**TASK INPUTS:**
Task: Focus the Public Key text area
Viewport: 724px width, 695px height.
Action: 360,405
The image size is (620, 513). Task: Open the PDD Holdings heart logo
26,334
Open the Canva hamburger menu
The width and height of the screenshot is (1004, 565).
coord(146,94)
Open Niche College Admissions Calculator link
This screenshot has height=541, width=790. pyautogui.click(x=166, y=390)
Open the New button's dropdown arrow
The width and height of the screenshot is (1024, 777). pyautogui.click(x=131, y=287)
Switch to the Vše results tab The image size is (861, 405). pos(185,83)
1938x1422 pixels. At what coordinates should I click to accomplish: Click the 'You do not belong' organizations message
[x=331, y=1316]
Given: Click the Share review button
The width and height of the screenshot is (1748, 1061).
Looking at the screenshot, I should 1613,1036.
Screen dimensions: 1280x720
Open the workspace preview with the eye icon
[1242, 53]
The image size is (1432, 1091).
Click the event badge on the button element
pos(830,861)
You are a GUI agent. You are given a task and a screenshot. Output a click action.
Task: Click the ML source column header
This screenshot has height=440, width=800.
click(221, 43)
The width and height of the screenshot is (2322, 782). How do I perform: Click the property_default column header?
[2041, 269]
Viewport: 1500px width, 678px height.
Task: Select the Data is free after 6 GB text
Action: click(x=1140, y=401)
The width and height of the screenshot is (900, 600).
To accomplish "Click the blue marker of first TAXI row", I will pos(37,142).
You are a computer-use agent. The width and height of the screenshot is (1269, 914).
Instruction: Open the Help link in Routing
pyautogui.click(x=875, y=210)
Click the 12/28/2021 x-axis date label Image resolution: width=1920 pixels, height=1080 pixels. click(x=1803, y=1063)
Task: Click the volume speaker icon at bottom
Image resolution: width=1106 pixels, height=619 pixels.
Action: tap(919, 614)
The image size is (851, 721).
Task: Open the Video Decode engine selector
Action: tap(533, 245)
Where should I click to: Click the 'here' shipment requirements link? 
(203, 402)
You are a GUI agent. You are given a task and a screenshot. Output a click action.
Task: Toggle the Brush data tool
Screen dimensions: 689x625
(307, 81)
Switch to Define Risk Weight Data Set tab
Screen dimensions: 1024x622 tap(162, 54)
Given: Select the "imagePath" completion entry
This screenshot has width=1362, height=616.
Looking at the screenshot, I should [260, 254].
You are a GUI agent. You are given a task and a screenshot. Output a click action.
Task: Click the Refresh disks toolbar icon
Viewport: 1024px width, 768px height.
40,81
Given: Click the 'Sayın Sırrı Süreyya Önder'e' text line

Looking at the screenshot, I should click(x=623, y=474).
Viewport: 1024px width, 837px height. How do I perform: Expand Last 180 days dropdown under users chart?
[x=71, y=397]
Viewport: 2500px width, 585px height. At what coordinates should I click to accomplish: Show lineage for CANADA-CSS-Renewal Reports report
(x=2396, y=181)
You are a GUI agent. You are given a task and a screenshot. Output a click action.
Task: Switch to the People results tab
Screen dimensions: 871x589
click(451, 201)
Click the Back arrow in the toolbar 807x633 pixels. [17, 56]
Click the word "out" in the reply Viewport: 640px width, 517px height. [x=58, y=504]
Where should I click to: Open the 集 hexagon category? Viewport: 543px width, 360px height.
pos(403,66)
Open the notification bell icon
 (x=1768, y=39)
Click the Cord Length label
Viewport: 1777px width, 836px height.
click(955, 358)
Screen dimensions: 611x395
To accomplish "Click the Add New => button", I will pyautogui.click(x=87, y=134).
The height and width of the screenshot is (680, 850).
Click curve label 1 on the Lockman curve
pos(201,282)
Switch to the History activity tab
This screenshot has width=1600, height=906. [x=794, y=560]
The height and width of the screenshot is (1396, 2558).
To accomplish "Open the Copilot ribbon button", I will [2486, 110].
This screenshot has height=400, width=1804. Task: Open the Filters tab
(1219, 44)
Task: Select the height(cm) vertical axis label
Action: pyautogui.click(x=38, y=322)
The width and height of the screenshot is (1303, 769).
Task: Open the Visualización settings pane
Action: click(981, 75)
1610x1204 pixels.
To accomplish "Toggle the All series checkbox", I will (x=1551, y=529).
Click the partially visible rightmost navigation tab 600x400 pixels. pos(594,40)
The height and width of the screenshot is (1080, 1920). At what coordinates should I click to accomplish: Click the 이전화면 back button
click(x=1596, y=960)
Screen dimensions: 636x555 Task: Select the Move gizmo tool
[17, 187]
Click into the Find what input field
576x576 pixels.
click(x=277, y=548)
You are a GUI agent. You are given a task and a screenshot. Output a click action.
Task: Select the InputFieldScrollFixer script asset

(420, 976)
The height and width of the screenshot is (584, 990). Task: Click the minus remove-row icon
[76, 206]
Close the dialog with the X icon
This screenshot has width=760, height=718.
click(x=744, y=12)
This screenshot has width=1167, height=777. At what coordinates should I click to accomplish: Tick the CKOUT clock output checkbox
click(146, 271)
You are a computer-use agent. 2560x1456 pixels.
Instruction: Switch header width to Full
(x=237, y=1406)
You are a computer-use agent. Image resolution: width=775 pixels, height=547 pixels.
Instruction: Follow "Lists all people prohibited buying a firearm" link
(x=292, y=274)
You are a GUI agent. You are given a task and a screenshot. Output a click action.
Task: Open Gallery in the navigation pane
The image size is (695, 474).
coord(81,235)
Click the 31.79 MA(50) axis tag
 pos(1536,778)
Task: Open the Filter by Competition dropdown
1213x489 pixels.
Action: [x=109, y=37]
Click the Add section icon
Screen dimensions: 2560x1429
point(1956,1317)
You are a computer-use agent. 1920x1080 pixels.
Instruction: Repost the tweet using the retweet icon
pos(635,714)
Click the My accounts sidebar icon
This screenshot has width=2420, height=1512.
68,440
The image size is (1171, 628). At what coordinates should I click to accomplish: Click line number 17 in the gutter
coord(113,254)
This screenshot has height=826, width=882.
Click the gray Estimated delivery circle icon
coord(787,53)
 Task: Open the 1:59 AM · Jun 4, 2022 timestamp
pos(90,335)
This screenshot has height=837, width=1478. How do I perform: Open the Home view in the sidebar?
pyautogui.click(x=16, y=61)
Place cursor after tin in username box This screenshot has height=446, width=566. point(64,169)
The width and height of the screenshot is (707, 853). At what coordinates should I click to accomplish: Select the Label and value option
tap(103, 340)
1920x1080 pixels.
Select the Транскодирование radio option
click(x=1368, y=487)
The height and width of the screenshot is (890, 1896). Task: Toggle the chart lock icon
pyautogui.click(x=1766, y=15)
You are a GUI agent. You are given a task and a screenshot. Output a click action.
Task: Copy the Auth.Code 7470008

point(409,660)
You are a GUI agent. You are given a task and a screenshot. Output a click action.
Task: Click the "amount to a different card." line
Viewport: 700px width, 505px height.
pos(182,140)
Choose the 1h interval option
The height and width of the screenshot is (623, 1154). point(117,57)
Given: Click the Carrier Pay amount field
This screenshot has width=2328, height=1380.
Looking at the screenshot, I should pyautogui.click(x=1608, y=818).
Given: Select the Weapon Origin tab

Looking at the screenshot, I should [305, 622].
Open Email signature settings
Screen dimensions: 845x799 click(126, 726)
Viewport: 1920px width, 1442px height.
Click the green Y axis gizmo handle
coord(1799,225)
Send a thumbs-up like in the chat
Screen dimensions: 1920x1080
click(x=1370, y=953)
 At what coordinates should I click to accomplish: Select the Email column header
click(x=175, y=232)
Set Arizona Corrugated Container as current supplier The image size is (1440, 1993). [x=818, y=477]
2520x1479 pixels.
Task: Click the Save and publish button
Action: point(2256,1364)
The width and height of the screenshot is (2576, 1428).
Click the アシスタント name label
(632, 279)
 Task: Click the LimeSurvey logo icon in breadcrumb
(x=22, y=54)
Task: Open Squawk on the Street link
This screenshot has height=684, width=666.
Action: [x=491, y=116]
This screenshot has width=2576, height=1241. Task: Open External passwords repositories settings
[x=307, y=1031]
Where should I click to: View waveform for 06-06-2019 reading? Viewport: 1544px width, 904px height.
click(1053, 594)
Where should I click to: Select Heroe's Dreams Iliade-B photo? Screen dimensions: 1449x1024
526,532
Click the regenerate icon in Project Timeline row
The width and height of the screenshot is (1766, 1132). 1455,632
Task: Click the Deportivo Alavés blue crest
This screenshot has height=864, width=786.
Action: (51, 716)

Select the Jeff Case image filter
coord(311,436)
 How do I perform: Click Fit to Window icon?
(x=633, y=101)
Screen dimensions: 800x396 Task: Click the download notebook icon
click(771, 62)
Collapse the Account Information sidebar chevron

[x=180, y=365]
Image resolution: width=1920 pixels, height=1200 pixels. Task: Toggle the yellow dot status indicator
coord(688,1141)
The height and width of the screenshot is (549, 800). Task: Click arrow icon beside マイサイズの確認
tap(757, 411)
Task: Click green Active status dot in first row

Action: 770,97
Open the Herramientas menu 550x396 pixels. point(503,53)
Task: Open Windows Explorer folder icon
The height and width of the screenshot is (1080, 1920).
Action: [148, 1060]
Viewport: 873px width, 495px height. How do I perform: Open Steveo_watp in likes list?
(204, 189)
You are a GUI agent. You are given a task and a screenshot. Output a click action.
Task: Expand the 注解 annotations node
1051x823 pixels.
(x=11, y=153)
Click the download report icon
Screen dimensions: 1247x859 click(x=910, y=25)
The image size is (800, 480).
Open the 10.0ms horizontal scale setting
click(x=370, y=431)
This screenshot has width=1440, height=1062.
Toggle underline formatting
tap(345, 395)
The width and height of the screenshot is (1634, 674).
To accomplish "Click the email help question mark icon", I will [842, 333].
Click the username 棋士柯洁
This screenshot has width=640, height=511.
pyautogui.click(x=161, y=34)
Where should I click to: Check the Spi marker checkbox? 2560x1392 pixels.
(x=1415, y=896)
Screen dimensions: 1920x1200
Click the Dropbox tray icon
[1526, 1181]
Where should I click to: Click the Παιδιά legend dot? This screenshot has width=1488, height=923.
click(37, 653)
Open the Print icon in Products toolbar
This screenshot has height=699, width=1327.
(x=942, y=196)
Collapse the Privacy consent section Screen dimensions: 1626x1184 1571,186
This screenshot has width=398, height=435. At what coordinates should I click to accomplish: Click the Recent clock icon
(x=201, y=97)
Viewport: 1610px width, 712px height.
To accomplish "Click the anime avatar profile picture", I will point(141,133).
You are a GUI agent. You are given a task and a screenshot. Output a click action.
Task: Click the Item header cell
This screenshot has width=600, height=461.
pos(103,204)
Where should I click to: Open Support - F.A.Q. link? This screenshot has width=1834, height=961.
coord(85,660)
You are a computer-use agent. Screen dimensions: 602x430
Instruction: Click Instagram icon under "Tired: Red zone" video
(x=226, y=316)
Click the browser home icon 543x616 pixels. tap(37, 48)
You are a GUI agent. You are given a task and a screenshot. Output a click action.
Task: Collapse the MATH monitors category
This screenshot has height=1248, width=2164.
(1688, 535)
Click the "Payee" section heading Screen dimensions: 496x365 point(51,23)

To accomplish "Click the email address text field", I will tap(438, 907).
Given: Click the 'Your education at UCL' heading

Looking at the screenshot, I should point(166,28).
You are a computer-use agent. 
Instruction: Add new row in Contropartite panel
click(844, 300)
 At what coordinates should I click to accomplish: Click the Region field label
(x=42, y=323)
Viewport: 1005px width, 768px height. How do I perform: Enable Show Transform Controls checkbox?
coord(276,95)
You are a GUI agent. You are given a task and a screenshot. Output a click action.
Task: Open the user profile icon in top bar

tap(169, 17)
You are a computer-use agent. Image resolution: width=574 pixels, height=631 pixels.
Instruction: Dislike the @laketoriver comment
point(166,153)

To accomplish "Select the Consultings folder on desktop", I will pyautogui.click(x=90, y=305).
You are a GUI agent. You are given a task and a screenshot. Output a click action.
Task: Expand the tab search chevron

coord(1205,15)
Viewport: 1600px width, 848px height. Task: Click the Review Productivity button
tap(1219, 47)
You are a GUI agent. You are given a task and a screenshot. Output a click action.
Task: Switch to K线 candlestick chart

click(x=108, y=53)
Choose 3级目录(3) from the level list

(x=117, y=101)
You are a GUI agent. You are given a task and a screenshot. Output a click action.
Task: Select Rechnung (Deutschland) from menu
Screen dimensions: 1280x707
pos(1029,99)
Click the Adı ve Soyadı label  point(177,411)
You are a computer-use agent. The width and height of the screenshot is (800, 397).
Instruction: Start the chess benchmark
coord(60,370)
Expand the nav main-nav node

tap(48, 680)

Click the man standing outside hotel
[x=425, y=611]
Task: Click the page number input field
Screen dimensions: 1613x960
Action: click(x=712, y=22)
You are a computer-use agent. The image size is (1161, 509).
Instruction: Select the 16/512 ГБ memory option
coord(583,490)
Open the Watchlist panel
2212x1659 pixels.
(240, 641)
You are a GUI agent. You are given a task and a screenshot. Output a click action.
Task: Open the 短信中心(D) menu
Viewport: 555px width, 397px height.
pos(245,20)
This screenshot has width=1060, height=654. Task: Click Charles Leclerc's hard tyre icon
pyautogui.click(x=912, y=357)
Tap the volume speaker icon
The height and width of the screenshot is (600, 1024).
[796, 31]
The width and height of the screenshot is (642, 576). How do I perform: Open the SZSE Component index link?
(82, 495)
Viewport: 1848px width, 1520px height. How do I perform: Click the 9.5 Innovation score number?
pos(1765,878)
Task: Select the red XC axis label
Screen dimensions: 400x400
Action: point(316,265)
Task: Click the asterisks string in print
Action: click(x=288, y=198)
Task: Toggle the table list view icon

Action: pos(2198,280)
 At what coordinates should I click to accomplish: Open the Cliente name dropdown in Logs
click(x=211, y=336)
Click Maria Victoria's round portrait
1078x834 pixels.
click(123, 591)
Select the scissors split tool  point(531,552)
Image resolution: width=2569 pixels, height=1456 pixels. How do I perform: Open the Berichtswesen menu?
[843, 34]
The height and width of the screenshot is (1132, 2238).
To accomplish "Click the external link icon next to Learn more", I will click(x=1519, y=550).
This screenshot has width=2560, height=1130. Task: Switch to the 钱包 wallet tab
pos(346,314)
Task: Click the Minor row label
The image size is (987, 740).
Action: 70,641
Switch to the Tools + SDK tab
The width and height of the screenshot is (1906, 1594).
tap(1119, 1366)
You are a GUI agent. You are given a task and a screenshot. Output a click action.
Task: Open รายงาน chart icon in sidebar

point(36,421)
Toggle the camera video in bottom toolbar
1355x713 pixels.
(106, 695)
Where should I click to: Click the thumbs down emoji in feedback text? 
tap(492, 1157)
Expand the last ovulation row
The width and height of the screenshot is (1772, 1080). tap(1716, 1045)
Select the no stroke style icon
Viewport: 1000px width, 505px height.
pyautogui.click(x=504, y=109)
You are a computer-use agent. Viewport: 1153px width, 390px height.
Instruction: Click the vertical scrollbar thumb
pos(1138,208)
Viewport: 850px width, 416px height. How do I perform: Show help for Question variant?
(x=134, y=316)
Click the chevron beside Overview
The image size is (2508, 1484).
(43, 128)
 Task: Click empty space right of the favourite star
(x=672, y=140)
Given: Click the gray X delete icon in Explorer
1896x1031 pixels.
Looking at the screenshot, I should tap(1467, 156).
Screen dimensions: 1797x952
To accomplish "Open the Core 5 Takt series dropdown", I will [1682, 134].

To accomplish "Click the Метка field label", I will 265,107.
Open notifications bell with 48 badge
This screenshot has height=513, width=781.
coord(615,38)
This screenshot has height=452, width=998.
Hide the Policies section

**GIVEN PROBLEM:**
Render the stretch of records from the line that contains "Click the 31.79 MA(50) axis tag" through the line that contains "pyautogui.click(x=16, y=61)" as a Markdown table with columns Row and Line, one numbered row per line, skipping blank lines.

**REPLY:**
| Row | Line |
|---|---|
| 1 | Click the 31.79 MA(50) axis tag |
| 2 |  pos(1536,778) |
| 3 | Task: Open the Filter by Competition dropdown |
| 4 | 1213x489 pixels. |
| 5 | Action: [x=109, y=37] |
| 6 | Click the Add section icon |
| 7 | Screen dimensions: 2560x1429 |
| 8 | point(1956,1317) |
| 9 | You are a computer-use agent. 1920x1080 pixels. |
| 10 | Instruction: Repost the tweet using the retweet icon |
| 11 | pos(635,714) |
| 12 | Click the My accounts sidebar icon |
| 13 | This screenshot has width=2420, height=1512. |
| 14 | 68,440 |
| 15 | The image size is (1171, 628). At what coordinates should I click to accomplish: Click line number 17 in the gutter |
| 16 | coord(113,254) |
| 17 | This screenshot has height=826, width=882. |
| 18 | Click the gray Estimated delivery circle icon |
| 19 | coord(787,53) |
| 20 |  Task: Open the 1:59 AM · Jun 4, 2022 timestamp |
| 21 | pos(90,335) |
| 22 | This screenshot has height=837, width=1478. How do I perform: Open the Home view in the sidebar? |
| 23 | pyautogui.click(x=16, y=61) |